Wednesday, July 15, 2015

Struggling to Conceive, Part Two: Conceiving of Faith

When I think about the word faith, nothing that specific comes to mind. I think this might be a function of the fact that I grew up in the Church, and that talking about faith has, literally, always been a part of my life.

Think about it.

As believers, we throw around faith a lot. We say “my faith sustains me” or “have faith and be patient” or “I have faith in the Lord.”

These are all great phrases, and true at some point in our lives. But Faith can be a tough thing to have, particularly in times of struggle.

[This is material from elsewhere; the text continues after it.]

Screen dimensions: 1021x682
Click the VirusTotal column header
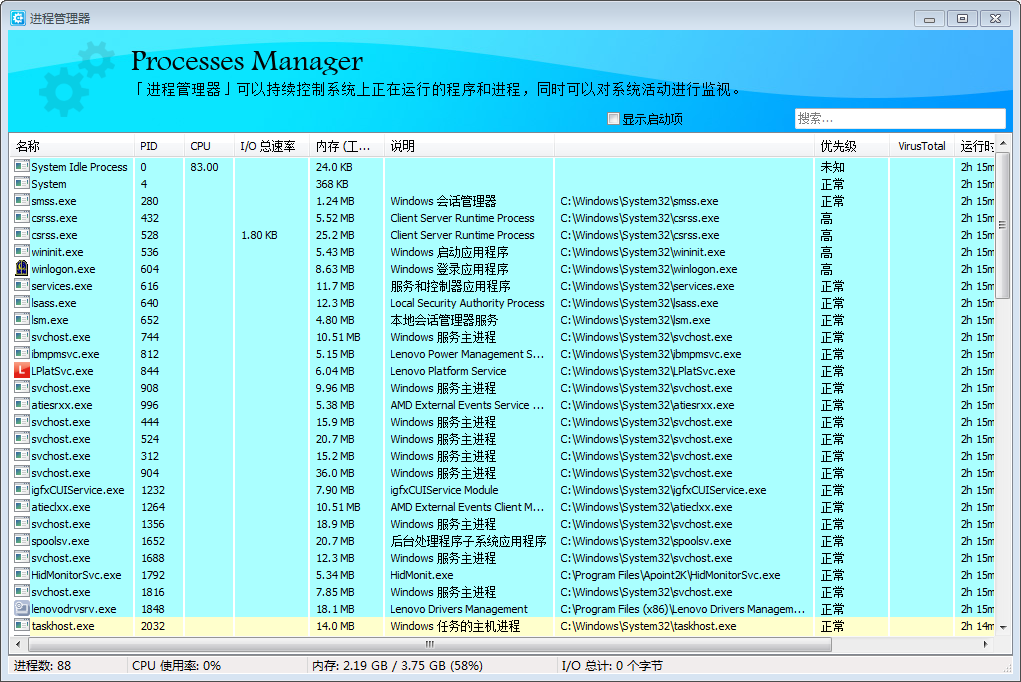coord(921,146)
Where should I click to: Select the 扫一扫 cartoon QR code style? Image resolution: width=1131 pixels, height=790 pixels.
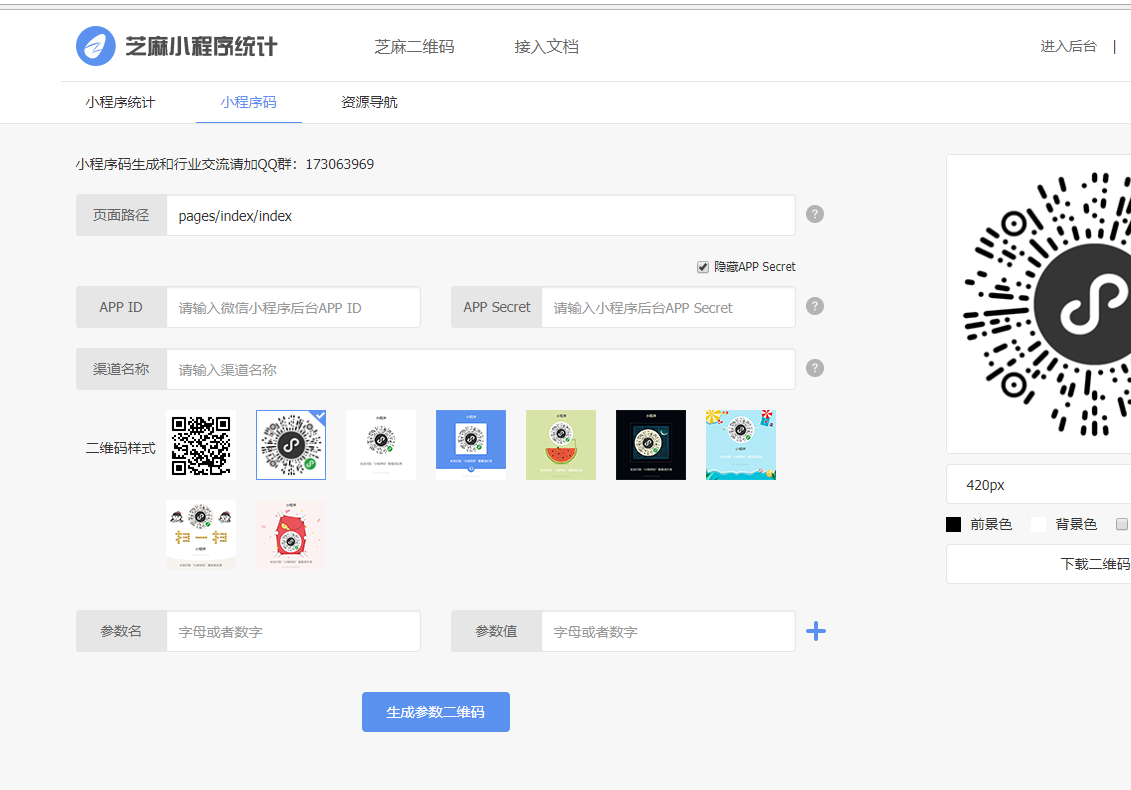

Despite the fact that my faith does in fact sustain me, and it has for the majority of my life, I have struggled mightily with faith the past year and a half. When Hubster and I decided to begin trying to have a baby, I didn’t think that much about it. All my girlfriends had gotten married and had babies, so why wouldn’t I do the same? At the same time, I will admit that I harbored a deep and unspoken fear of not being able to have a baby. But if I kept my face forward and didn’t think about it, surely it would all work out.
            
As we geared up to try, I felt sure that I would be pregnant in time. After all, unprotected sex leads to pregnancy, right? That’s what had been drilled into my head for YEARS, so I supposed in a way, I had faith in that reality.
          
Faith: Hebrews says “Now faith is confidence in what we hope for and assurance about what we do not see” (11:1, NIV).  
            
I had faith in what I couldn’t see: I would get pregnant.
            
Then two months went by. Three. Four. Doctor’s appointments. Hormones. Roller coaster emotions. Weight I couldn’t lose. Period after period.
            
My faith in becoming pregnant waned a little more each time I road the uphill climb of post-ovulation, plummeting at breakneck speed each time my period showed up.
            
While I am not some paragon of virtue and wisdom, I have gained a little perspective in the past two months, and I realized that my faith was in the wrong place.
            
Hubster and I were married for just over a year when we started trying to get married. In that time, I had been told every story by every girl I knew about how they got pregnant—and none of them had confessed to having trouble.
            
Nope, it was all “omg, he looks at me and I get pregnant!” or “I stopped taking the pill and got pregnant a few days later” or “we weren’t even planning to get pregnant—I was still on birth control.”
           
Hearing these stories had created a confidence in me, a faith, that nature would take its course and we would have a baby.
            
But God never intended my faith to be in “nature” or in the security of hearing about some else’s experiences.
           
He has always intended for my faith to be right where He so craves it to be—in Him.
           
Jeremiah writes “’For I know the plans I have for you,’ declares the Lord. ‘Plans to prosper you and not to harm you. Plans to give you a hope and a future. Then you will call on me and come and pray to me, and I will listen to you. You will seek me and find me when you seek me with all your heart.’” (29:11-13, NIV). No wonder my faith should always rest securely in the Creator of the Universe.
            
I forgot that truth in the midst of struggling to conceive. I still forget it on a pretty regular basis. It’s easy to lose sight of in the midst of rolling emotions, devastation and disappointment, discontentment and anger.
            
Yet it’s a truth that I have absolutely rediscovered in the midst of this struggle. God brings things into our lives at the exact moment we need them.

Yes, rediscovered. 
            
I learned it when God brought Hubster and I together. We met at the exact moment we were ready to meet one another, and not a moment before. I mean that literally too, because 10 days before Hubster and I were introduced by mutual friends, I was still dating someone else.
            
Talk about timing. God’s got it down.
            
That didn’t mean that I hadn’t railed and growled and told God so many times how much I wanted to have the man He intended for me right now. I thought I was ready so many times, and it turns out, I really wasn’t. But when the Lord gave me Hubster, I was ready. Really and truly ready.
            
That’s so awesome!
            
Struggling to conceive has forced me to rediscover this on a daily basis.
            
I want to have a baby.
            
I really do.
            
Not because all my friends have one (which, btw, is true), not because my biological clock is ticking (I don’t feel like I am getting too old), but because I feel ready to have a baby. I want to be a mother, I want to make Hubster a father, and I want to raise kiddos up to love and serve the Lord.
            
So far though, that desire hasn’t become a reality.
            
What has become reality is this: each day, I must put my faith where it belongs. I don’t always feel like it, it’s not always easy, but it’s still something I must do. I must because He is my song and shield, my confidence and strength.
            
Through my life and the lives of many more great people before me, He has remained faithful and true, and so my confidence is in Him.
            
I still grieve the lack of children in our life. I still long to be pregnant and experience the joy of new life. I still feel overcome by sadness on a regular basis.

            
But I have hope, because my confidence is in Him, despite the fact that I cannot see all the good He has for me.